If Mrs James had been almost affectionate, what was Mr Walcot? He had really gone through a great deal of anxiety and suffering lately, and his heart was very soft and tender just now. He turned about, and walked with Sophia—walked a mile out into the country by her side, and neither seemed to have any thought of turning back, till Fanny reminded her sister how long mamma would have been kept waiting for her to go and call on the Levitts. The conversation had been in an under voice, all the way out and back; but, when the parting was to take place, when Mr Walcot was to leave them in the outskirts of the village, the little girls heard a few words which threw some light on what had been passing. They caught from Sophia, “I must consult my parents;” and as they hurried homewards with her, they ventured to cast up a glance of droll meaning into her face, which made her try to help smiling, and to speak sharply; and then they knew that they had guessed the truth.

Mr Grey made his call upon his cousins that evening. He requested some private conversation with Hope. His objects were, to learn Hope’s opinion of Mr Walcot, as he had seen him of late under very trying circumstances; and, if this opinion should be sufficiently favourable to warrant the proposition, to open the subject of a partnership—a partnership in which, as was fair, Mr Walcot should have a small share at present of the income, and a large proportion of the labour—which was all that the young man, under the effect of his recent terrors, and of his veneration for Mr Hope, wished or desired. He had declared that if he could obtain his beloved Sophia, and be permitted to rely on Mr Hope as his partner and friend, he should be the happiest man alive; and he was confident that his parents would consider him a most fortunate youth, to be received, at his outset into life, into such a family as Mr Grey’s, and under the professional guidance of such a practitioner and such a man as Mr Hope.

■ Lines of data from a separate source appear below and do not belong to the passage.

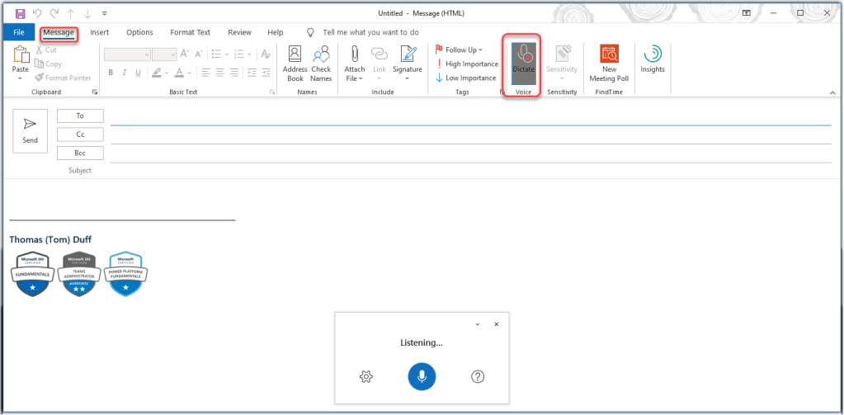Expand the Attach File dropdown
Screen dimensions: 844x415
click(355, 63)
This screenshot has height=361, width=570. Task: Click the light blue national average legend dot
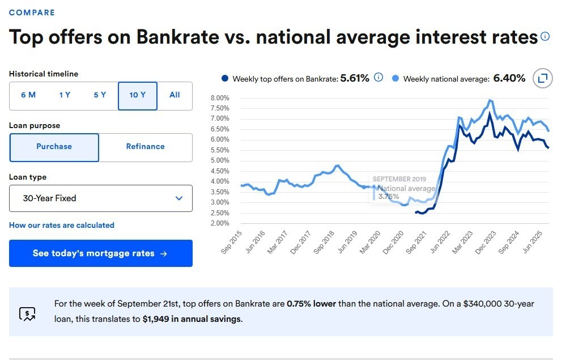click(x=395, y=79)
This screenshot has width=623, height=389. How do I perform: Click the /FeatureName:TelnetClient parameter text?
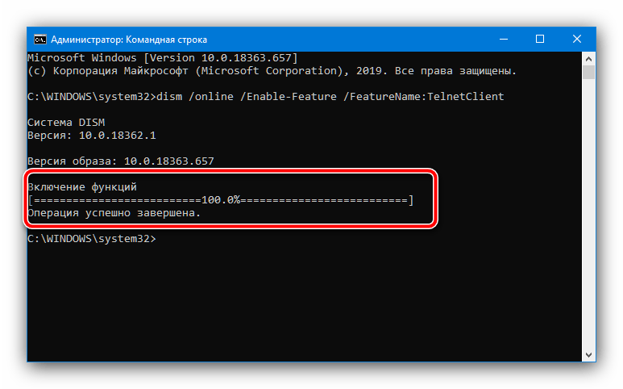(424, 97)
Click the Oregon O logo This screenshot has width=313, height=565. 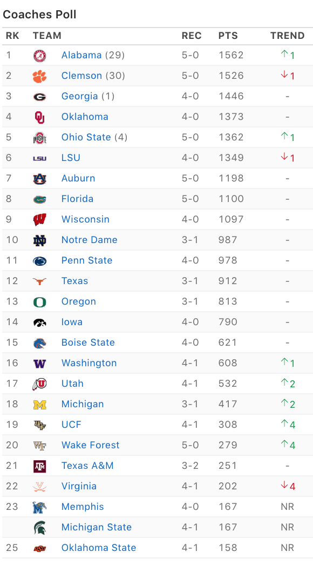click(39, 302)
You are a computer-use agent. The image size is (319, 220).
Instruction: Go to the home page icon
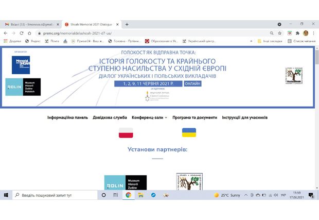point(30,33)
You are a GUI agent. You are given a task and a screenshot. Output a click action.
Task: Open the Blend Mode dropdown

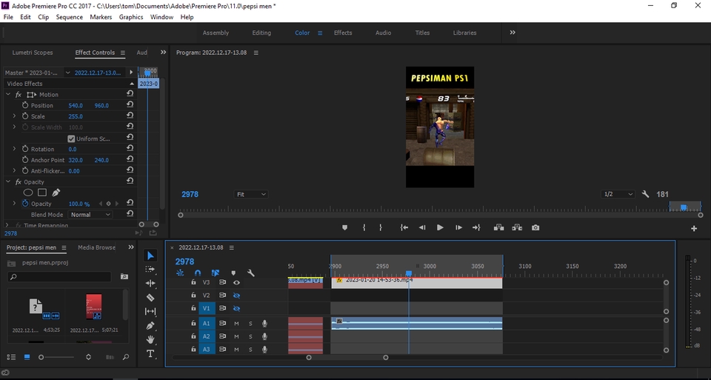point(90,215)
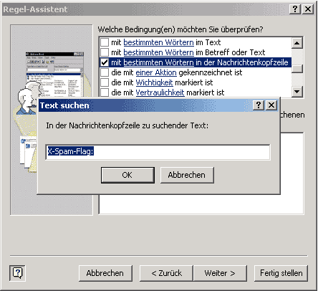Click the Office Assistant help icon

tap(17, 273)
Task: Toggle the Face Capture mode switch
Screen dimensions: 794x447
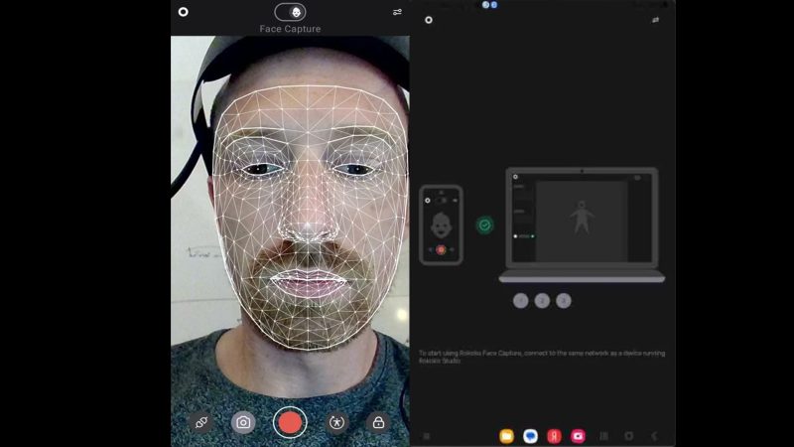Action: pyautogui.click(x=290, y=12)
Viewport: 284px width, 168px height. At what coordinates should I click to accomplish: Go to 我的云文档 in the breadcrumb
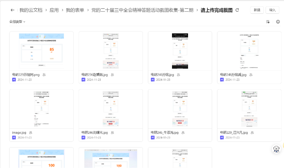tap(32, 10)
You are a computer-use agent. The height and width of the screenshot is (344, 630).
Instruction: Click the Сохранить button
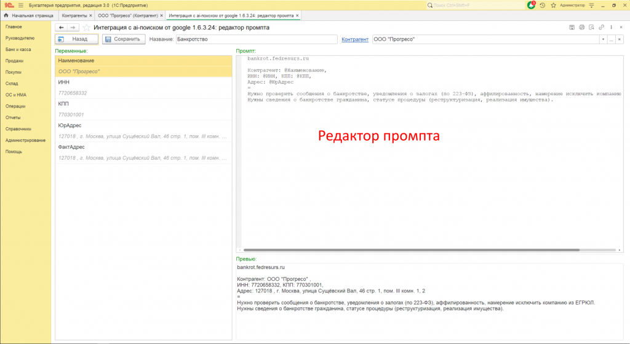124,39
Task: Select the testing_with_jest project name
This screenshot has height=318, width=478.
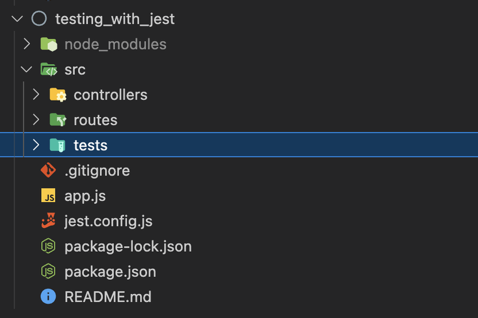Action: [x=115, y=19]
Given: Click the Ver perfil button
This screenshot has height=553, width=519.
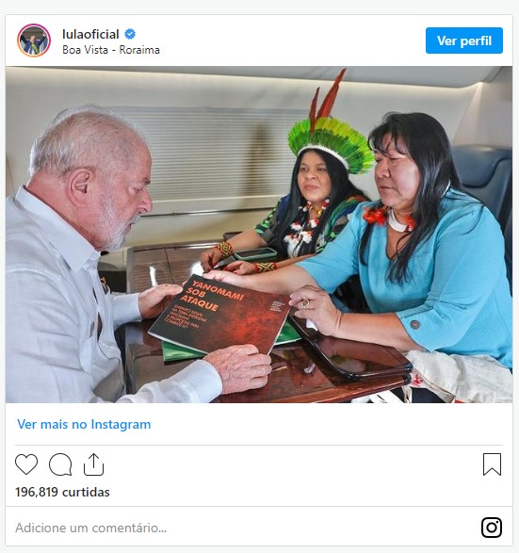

There seemed to be every probability of his becoming the happiest man alive for the Greys were clearly well disposed towards him, and Mr Hope had nothing to say of him which could hurt their feelings. He repeated what he had declared to Mr Rowland—that Mr Walcot’s energies seemed to be concentrated in the practice of his profession, and that his professional knowledge appeared to be sufficient. There was no doubt of his kindness of heart; and, though it could not be expected of him that he would ever make a striking figure in the world, yet he might sustain a fair portion of respectability and usefulness in a country station. As to the partnership, no difficulty arose. Mr Grey frankly explained that present income was far less of an object than to have his daughter settled beside her parents, and his son-in-law usefully and honourably occupied. Sophia would have enough money to make Walcot’s income an affair of inferior consideration. If he should deserve an increase by and by, it would be all very well. If not, the young people must get on without. Anything was better than sending the young man away to establish himself in a new place, with no happier prospects to Sophia’s family than that of parting with her to a distance at last.